- DATASET CONTENT -
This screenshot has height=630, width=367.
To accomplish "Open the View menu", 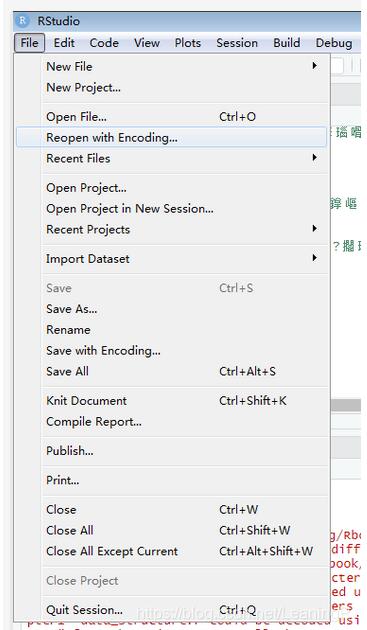I will tap(147, 43).

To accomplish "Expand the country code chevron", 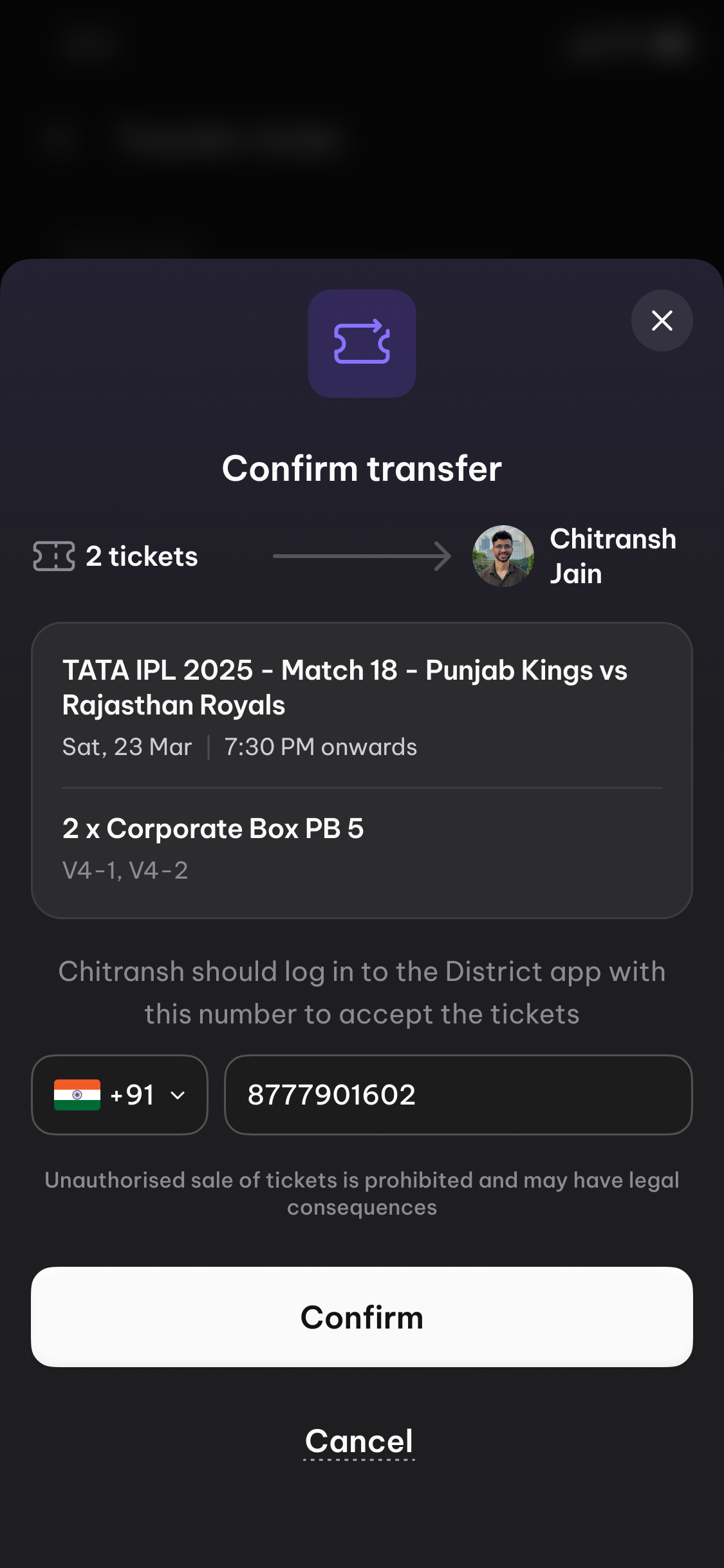I will click(x=178, y=1095).
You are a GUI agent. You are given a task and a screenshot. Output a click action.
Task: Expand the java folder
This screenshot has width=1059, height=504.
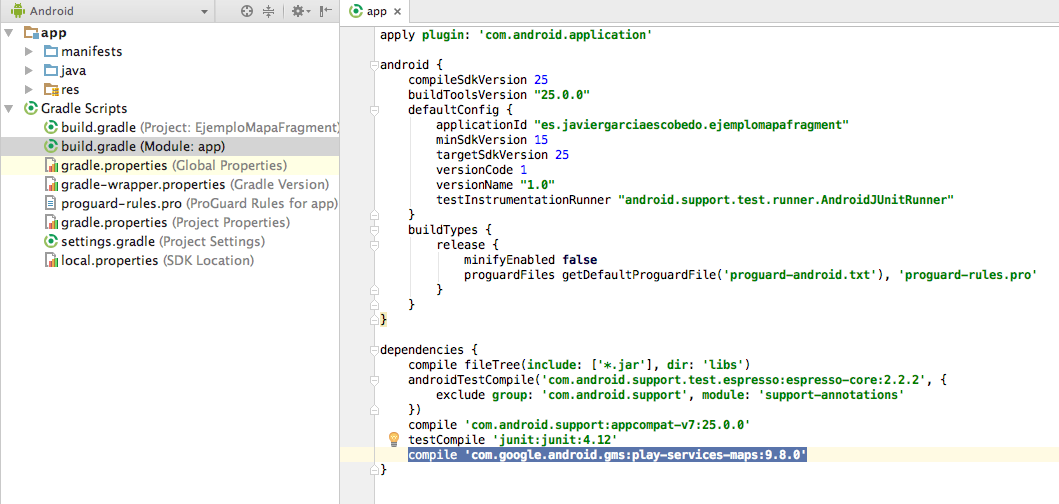(x=29, y=71)
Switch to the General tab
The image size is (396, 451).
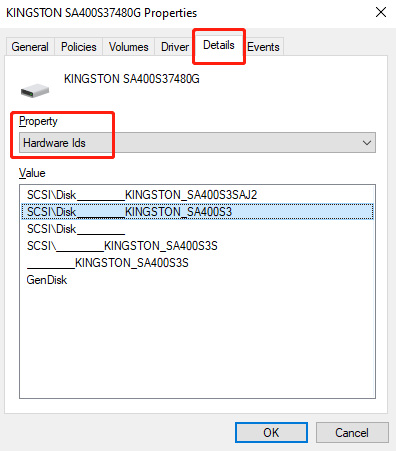[x=30, y=47]
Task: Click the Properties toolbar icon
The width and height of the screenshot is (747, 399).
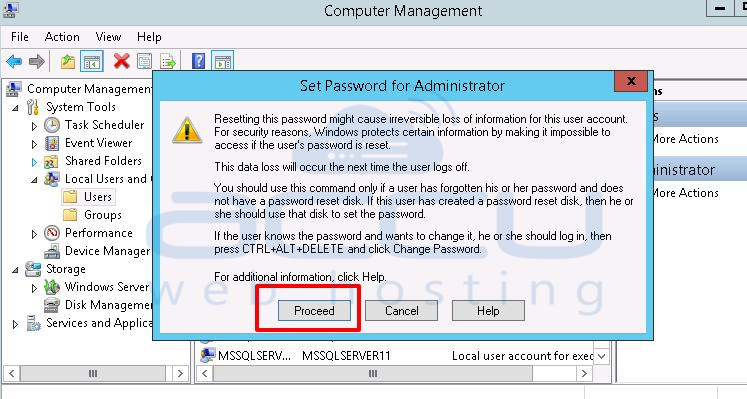Action: (145, 61)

- WHAT YOU NEED TO DO -
Only the lines from the one that holds "This screenshot has width=1059, height=504." through the final line of the material should be reproduced, word for word, with the pictures omitted.

- ANSWER AREA -
This screenshot has width=1059, height=504.
(x=29, y=71)
Switch to the General tab
The image size is (396, 451).
[x=30, y=47]
Task: Click the Properties toolbar icon
The width and height of the screenshot is (747, 399).
Action: (145, 61)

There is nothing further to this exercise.